On Feb 17, 3:26 pm, George <Geo...@discussions.microsoft.com> wrote:

Hello everyone,

Sometimes, we allocate array of zero elements. I am wondering for
what regualr purpose will we do that?


It is valid so that you can have code like this:

void f(size_t n)
{
     int * ptr = new int[n];
     //...
     delete[] ptr;
}

instead of:

void f(size_t n)
{
   if (n>0)
   {
     int * ptr = new int[n];
     //...
     delete[] ptr;
   }
}

No other use though, because since it has zero elements, you cannot
do anything with it.

That would not mean that there is no use of zero sized (or better
say 'unsized') arrays. VC++ has an extension which makes use of
zero sized arrays as the last member of structures.
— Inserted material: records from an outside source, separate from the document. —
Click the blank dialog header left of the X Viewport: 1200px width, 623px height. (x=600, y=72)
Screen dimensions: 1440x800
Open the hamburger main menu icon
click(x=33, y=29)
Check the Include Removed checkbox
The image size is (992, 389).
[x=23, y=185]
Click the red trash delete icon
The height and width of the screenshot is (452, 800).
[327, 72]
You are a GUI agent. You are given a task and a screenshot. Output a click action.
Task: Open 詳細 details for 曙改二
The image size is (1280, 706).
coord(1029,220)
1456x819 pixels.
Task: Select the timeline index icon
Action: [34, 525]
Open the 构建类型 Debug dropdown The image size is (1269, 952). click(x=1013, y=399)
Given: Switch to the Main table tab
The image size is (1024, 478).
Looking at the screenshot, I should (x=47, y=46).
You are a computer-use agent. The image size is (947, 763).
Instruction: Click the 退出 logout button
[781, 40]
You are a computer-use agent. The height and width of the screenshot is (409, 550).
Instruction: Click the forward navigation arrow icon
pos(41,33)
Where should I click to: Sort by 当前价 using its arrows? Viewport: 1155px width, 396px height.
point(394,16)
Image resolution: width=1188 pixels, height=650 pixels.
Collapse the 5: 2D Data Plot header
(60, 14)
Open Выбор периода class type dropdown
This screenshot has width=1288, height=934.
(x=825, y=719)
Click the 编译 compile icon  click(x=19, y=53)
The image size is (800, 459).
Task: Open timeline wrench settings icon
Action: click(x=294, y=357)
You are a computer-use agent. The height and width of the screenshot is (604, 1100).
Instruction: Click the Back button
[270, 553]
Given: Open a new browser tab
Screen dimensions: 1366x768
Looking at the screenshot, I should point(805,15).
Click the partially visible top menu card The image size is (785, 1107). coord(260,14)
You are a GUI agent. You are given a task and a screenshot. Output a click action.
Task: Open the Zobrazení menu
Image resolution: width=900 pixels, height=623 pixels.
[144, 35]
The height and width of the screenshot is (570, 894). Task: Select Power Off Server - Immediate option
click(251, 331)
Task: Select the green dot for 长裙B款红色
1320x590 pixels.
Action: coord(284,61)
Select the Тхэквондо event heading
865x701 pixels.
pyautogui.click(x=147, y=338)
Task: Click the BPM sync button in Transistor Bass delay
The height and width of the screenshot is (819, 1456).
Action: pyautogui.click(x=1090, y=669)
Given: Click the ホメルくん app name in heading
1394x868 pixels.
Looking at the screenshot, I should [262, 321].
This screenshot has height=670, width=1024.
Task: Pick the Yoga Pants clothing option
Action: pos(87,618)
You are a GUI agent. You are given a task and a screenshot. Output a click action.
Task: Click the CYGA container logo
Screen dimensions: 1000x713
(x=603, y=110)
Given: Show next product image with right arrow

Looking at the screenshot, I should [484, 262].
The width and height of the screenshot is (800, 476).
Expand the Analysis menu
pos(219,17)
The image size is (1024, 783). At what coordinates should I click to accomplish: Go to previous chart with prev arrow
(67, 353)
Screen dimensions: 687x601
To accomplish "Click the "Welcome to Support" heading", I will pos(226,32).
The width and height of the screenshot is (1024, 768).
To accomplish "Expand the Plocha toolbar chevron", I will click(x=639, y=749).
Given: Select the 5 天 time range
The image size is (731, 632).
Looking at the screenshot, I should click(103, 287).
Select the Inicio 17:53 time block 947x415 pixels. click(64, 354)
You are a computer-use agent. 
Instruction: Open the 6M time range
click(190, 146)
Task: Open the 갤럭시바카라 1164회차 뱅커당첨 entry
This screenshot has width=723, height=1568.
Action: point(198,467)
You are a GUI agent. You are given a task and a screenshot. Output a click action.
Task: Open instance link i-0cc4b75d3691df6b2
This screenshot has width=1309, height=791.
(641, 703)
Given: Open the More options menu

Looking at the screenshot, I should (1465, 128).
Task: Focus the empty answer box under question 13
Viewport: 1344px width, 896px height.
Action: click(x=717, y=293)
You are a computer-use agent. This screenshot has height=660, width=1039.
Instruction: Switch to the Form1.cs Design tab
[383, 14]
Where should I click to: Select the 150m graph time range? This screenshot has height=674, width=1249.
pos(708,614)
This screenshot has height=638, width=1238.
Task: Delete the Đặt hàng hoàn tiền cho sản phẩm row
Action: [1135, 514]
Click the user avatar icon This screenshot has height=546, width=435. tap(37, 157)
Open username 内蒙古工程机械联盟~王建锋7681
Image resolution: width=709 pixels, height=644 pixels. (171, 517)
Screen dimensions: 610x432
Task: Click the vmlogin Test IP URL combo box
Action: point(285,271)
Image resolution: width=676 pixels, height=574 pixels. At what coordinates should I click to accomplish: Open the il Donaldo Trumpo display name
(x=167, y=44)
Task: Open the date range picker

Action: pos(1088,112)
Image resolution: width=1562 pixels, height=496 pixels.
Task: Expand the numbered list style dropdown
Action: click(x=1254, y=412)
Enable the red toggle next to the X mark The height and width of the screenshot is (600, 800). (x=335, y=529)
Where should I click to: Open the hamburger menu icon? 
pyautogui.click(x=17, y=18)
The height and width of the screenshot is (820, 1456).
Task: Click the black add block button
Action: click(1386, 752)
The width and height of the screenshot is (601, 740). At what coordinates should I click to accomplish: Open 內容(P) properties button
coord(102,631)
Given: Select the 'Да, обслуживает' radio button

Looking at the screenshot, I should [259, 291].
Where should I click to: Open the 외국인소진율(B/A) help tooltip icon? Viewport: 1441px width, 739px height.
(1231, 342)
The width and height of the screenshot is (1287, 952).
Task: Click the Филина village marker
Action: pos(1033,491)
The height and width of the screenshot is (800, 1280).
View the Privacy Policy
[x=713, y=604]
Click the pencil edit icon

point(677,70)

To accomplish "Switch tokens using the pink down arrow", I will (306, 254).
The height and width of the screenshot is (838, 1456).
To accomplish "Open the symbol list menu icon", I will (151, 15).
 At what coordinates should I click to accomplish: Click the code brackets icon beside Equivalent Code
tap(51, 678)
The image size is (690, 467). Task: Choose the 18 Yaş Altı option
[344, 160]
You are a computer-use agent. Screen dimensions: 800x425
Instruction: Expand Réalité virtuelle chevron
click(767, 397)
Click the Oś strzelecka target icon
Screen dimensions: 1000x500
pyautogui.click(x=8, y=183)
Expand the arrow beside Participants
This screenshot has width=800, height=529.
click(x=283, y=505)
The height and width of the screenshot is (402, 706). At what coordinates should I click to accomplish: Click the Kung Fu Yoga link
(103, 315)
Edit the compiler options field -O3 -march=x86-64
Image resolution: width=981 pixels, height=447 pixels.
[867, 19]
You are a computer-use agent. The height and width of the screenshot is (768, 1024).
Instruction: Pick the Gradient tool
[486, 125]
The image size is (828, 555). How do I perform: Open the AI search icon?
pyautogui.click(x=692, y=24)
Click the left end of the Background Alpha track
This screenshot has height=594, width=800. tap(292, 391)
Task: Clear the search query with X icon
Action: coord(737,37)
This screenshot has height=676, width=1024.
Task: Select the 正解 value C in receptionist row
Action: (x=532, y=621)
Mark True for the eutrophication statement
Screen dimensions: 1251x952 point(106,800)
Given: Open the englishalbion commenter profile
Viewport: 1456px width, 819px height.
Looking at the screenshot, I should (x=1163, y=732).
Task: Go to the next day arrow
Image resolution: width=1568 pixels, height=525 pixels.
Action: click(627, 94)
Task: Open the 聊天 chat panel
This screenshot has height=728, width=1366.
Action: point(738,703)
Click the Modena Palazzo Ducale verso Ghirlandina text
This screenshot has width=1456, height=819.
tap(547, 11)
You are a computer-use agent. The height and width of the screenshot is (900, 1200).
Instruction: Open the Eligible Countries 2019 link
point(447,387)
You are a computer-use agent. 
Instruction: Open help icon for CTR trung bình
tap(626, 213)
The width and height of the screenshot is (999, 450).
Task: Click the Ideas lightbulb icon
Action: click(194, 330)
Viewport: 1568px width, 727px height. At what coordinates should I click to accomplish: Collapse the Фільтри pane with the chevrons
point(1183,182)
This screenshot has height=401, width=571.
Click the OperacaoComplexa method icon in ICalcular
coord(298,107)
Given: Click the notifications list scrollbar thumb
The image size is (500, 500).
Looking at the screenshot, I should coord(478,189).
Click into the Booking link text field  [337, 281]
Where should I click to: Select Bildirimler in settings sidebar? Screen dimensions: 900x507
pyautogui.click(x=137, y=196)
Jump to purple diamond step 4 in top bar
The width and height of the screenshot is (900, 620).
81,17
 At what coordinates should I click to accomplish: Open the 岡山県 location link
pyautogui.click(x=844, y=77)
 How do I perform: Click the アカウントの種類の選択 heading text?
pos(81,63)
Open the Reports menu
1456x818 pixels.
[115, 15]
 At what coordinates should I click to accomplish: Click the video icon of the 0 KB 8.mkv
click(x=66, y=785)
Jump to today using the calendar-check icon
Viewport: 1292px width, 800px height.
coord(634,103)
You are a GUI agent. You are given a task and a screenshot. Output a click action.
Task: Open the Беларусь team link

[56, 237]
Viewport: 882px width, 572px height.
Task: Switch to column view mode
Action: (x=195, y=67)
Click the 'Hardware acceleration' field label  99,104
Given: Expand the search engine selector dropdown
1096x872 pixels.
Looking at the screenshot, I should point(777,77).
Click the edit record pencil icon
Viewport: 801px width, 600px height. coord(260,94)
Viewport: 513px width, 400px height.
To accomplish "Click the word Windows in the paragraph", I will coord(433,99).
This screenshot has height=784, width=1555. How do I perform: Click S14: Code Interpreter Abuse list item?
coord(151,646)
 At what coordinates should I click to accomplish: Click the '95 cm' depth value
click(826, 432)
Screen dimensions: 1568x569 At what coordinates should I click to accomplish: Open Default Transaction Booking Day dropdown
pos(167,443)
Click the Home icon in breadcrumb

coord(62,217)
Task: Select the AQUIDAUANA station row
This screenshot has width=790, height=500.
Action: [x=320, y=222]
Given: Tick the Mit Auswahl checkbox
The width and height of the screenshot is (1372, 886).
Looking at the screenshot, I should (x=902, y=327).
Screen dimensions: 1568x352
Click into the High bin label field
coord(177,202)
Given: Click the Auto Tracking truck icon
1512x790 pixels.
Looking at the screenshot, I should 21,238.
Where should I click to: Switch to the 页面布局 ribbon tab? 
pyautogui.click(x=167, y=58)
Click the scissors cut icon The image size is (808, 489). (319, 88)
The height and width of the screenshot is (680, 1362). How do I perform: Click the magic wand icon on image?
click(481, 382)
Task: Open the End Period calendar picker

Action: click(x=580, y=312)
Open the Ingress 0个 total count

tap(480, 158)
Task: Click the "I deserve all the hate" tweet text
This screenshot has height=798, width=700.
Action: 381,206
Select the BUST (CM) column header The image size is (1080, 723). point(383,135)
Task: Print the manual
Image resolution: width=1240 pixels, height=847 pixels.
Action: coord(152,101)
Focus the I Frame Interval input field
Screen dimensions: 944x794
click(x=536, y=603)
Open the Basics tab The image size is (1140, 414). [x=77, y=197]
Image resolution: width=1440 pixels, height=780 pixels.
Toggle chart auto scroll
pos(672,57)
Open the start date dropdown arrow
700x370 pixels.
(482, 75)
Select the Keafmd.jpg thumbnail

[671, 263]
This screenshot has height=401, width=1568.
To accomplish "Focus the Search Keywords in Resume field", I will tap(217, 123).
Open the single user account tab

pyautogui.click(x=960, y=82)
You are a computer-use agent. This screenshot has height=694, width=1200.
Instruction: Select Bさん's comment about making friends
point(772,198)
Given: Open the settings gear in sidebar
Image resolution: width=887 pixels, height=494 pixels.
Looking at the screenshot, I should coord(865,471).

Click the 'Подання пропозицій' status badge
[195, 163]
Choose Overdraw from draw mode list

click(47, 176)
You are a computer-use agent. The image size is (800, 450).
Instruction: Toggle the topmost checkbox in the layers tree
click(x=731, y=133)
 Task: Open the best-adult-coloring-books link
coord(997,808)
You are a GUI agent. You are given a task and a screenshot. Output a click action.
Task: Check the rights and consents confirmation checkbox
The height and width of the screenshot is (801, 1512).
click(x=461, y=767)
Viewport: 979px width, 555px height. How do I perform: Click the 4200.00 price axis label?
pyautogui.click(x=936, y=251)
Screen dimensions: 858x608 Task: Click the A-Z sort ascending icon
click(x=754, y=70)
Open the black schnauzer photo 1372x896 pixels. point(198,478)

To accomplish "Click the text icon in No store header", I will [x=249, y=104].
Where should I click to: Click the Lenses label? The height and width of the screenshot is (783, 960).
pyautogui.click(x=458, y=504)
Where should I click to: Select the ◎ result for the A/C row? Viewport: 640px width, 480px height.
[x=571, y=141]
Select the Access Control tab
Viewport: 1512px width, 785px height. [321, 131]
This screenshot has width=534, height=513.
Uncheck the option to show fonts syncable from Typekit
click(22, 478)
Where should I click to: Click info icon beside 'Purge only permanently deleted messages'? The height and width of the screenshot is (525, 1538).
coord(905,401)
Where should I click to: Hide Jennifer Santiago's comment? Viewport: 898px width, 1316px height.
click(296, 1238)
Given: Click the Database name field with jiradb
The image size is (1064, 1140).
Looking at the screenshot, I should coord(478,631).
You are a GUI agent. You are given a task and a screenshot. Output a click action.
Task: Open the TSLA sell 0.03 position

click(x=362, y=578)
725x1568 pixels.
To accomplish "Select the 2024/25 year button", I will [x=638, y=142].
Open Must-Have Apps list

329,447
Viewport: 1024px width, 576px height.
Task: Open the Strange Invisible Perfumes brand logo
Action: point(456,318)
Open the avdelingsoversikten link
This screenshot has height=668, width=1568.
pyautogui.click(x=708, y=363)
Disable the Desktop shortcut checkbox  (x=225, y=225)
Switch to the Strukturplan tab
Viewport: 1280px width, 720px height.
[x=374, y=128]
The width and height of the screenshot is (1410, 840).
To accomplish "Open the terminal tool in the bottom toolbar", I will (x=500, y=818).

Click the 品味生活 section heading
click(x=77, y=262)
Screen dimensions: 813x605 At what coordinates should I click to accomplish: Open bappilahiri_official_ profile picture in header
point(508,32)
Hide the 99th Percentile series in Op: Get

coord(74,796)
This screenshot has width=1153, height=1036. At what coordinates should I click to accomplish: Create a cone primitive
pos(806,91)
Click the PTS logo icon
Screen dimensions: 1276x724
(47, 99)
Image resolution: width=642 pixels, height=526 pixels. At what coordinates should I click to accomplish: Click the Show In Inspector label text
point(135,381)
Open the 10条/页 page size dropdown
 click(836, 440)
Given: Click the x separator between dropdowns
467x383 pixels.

For example,
see this:

#include<cstdlib>
#include<iostream>
struct test
{
   int cb;
   int buf[];
};

int main()
{
   test* bb;
   int length = 10;
   bb = (test*) malloc(sizeof(test)+sizeof(int)*length);
   bb->cb = length;
   //fill buf with length int items or can copy from another array
for length elements
   bb->buf[i]=10; //i should be less than length
   //OR--------
   test aa = {10, {1,10,22,32}};
   std::cout << aa.buf[2];
}


This is a C language hack to get an approximation of what std::vector
does for C++. I don't think the aa initialization works either.